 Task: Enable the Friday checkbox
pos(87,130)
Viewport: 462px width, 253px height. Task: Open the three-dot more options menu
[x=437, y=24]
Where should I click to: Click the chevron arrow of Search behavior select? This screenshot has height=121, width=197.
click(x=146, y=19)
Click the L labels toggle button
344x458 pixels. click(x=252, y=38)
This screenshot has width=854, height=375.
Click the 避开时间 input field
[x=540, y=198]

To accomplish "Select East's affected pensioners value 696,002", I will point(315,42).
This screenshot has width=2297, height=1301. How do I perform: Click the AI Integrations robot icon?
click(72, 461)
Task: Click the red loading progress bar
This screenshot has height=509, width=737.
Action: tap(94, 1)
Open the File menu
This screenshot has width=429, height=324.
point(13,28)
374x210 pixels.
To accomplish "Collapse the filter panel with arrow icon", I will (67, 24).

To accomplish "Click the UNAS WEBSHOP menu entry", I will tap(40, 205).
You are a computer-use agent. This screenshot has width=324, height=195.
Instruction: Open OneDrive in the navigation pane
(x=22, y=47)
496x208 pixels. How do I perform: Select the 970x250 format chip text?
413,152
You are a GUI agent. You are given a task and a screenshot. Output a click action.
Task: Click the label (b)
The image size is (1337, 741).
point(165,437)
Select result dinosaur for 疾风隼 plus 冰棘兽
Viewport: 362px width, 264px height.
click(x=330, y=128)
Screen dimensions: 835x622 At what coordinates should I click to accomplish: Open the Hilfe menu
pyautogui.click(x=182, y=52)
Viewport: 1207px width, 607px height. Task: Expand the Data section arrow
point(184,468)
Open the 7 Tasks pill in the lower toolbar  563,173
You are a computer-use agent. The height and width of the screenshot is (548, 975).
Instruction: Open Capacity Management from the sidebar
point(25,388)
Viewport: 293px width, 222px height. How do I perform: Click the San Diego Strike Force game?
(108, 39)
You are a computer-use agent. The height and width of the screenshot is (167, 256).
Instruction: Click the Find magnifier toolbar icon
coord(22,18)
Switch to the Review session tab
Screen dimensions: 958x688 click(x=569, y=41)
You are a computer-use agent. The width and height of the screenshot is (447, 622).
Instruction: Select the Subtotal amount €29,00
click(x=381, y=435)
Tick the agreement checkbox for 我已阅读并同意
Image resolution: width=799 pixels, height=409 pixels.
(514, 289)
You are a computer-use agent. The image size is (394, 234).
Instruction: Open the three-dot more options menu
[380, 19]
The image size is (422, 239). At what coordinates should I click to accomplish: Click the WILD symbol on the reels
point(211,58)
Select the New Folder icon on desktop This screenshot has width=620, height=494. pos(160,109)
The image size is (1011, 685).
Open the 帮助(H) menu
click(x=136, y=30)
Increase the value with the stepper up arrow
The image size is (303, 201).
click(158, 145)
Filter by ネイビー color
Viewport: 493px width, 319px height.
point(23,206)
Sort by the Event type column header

— WHAT THE EXERCISE ASKS —
Copy out the data above verbatim, starting at its first line and ending at the line containing "I will point(315,42).", with that line included.

— ANSWER FOR THIS EXERCISE —
 Task: Enable the Friday checkbox
pos(87,130)
Viewport: 462px width, 253px height. Task: Open the three-dot more options menu
[x=437, y=24]
Where should I click to: Click the chevron arrow of Search behavior select? This screenshot has height=121, width=197.
click(x=146, y=19)
Click the L labels toggle button
344x458 pixels. click(x=252, y=38)
This screenshot has width=854, height=375.
Click the 避开时间 input field
[x=540, y=198]

To accomplish "Select East's affected pensioners value 696,002", I will point(315,42).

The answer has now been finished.